O roteiro de Sahay constrói sua estrutura de três capítulos em torno de questões sobre como a sabedoria tradicional se cruza com o avanço tecnológico. A história posiciona o trabalho do protagonista como análogo a criar uma criança. O projeto nasceu de uma reportagem e ganhou corpo durante uma residência no Museu de Futuros Imaginados.

Batra, diretor de “The Lunchbox”, respondeu ao tom do filme. “O que me comoveu no ‘Humans in the Loop’ foi a sua ternura. Ele analisa sistemas e dados, mas ouve atentamente as pessoas dentro deles, as suas pausas, os seus compromissos e a sua necessidade de serem vistos”, disse ele.

A estrela de “Halo”, Azmi, enfatizou a narrativa acessível. “É uma bela história, contada de forma muito simples e com o coração. Faz com que você seja sensível ao que está acontecendo ao nosso redor no mundo. É um filme que toca e enriquece você de muitas maneiras”, disse ela.
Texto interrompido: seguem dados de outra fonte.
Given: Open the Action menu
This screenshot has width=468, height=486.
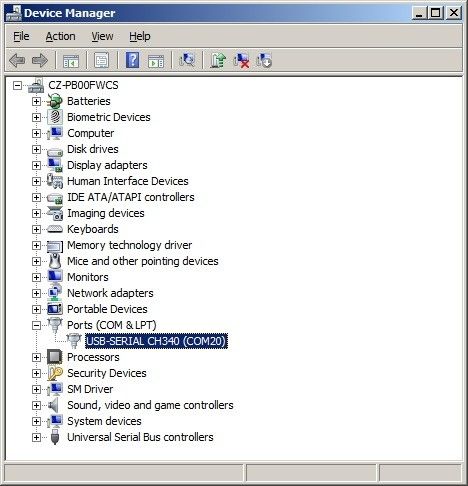Looking at the screenshot, I should (x=60, y=36).
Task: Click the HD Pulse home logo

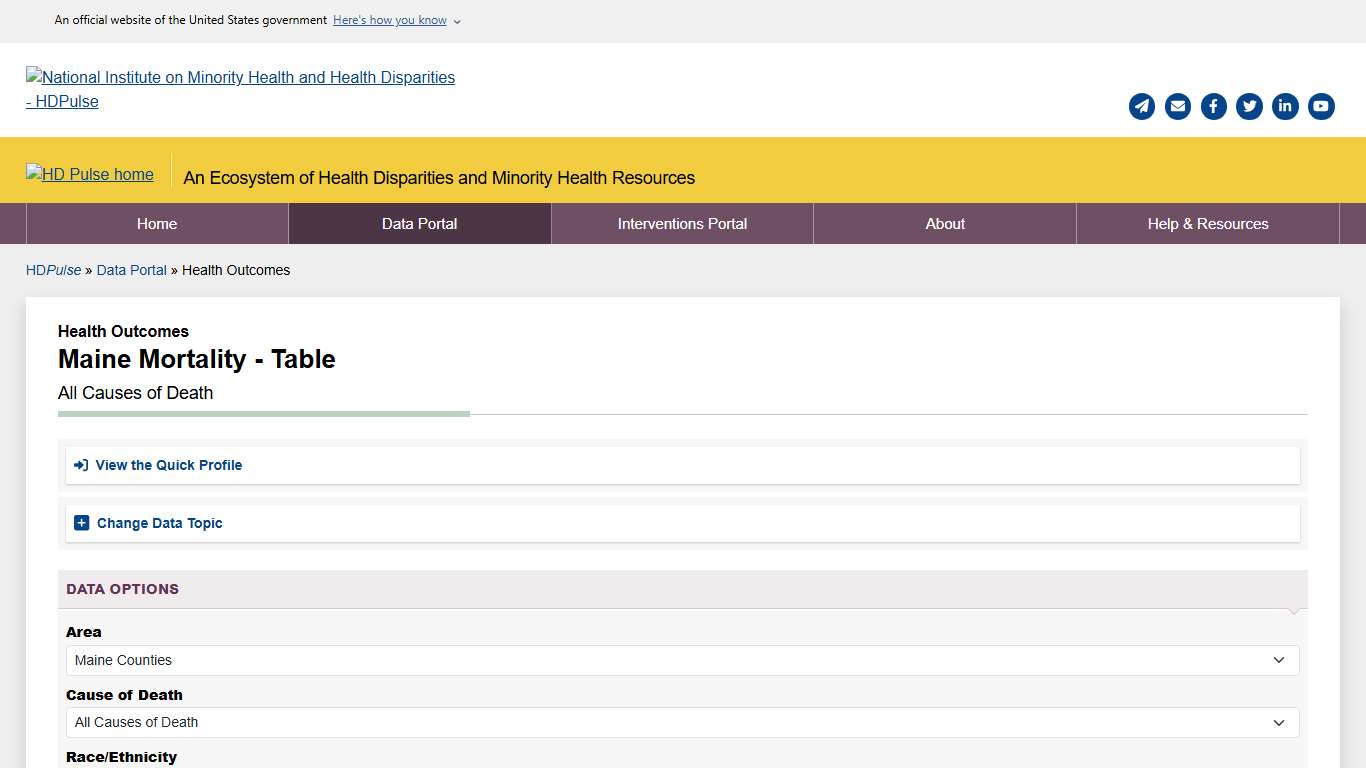Action: (x=89, y=174)
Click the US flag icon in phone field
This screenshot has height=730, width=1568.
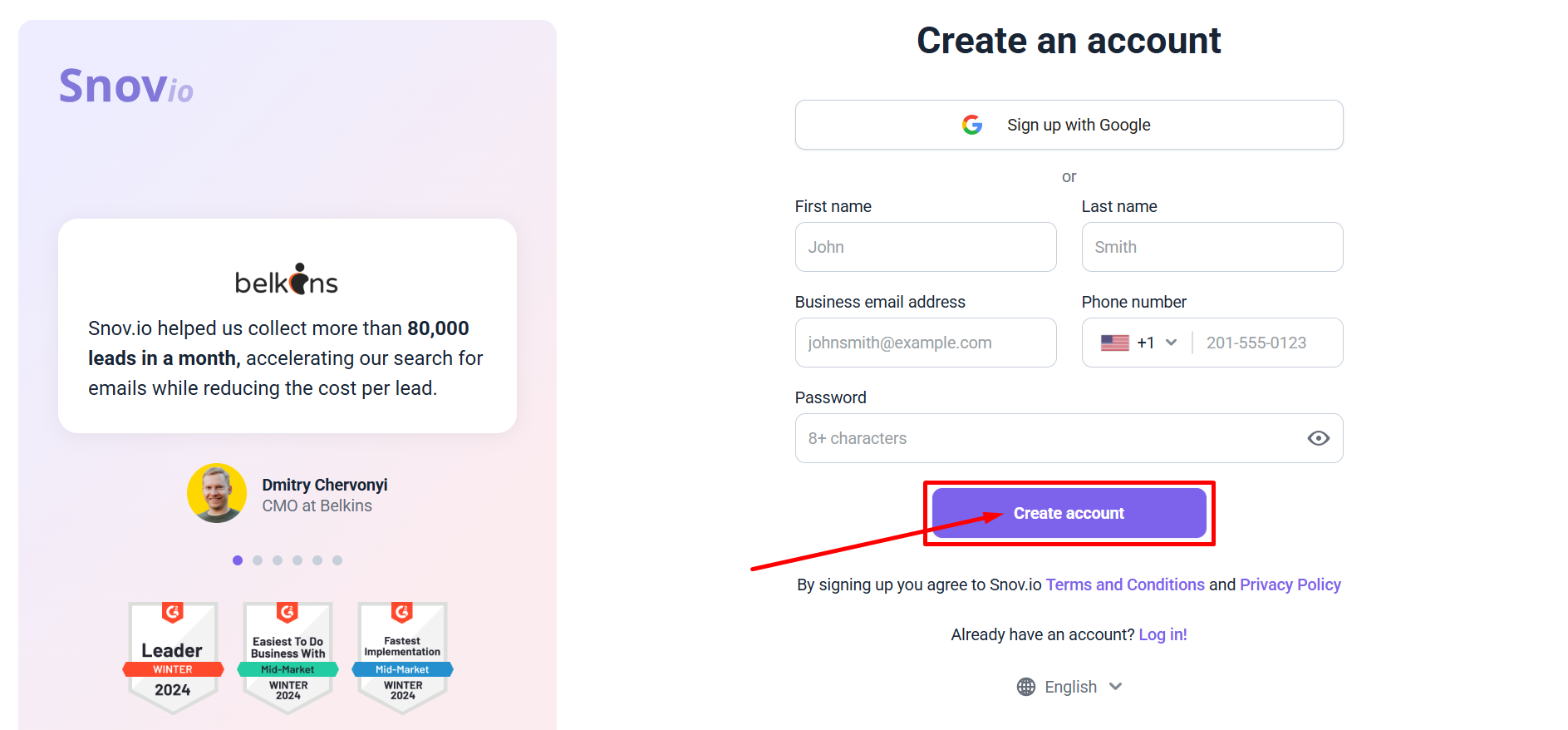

Sen, cujo “All That Breathes” venceu em Sundance e Cannes e foi indicado ao Oscar, discutiu a dimensão filosófica da obra. “Humans in the Loop está atento aos espaços tranquilos onde a tecnologia encontra a experiência vivida. Em vez de oferecer respostas, o filme aborda a incerteza ética do progresso tecnológico e das pessoas cujas vidas são moldadas por ele”, disse ele.

O diretor Shekhar Kapur (“Elizabeth”) também opinou, afirmando: “O filme é escrito de tal forma que nos lembra que nas pausas entre a tecnologia e a humanidade reside algo mais etéreo, a responsabilidade da escolha”.

A jornada do projeto envolveu vários colaboradores. Bijjo Toppo embarcou como produtor executivo durante o desenvolvimento, enquanto Kiran Rao facilitou o lançamento na Índia e Misaq Kazimi supervisionou o lançamento nos Estados Unidos. O Sloan Distribution Grant 2025 da Film Independent, destinado a trabalhos com foco científico, foi para a produção.

A estratégia de envolvimento nos Estados Unidos envolve os conselheiros Ketki Parikh e Priya Samant trabalhando com vários embaixadores: Aroon Shivdasani do Conselho Indo-Americano de Artes, o chef Vikas Khanna e figuras da mídia Medha Jaishankar e Sanjay Sharma.

Refletindo sobre a rede de apoio, Sahay disse: “Sinto-me profundamente honrado que artistas cujo trabalho me inspirou tenham se conectado com este filme. Começou como um pequeno roteiro e gradualmente evoluiu para o filme que vemos hoje, e essa jornada tem sido um trabalho de amor.”

Os membros da Academia acessaram o filme através da plataforma de exibição da organização no início do ano. A Netflix lançou em novembro. Além da consideração de prêmios, o projeto está organizando eventos de discussão sobre inteligência artificial e perspectivas indígenas.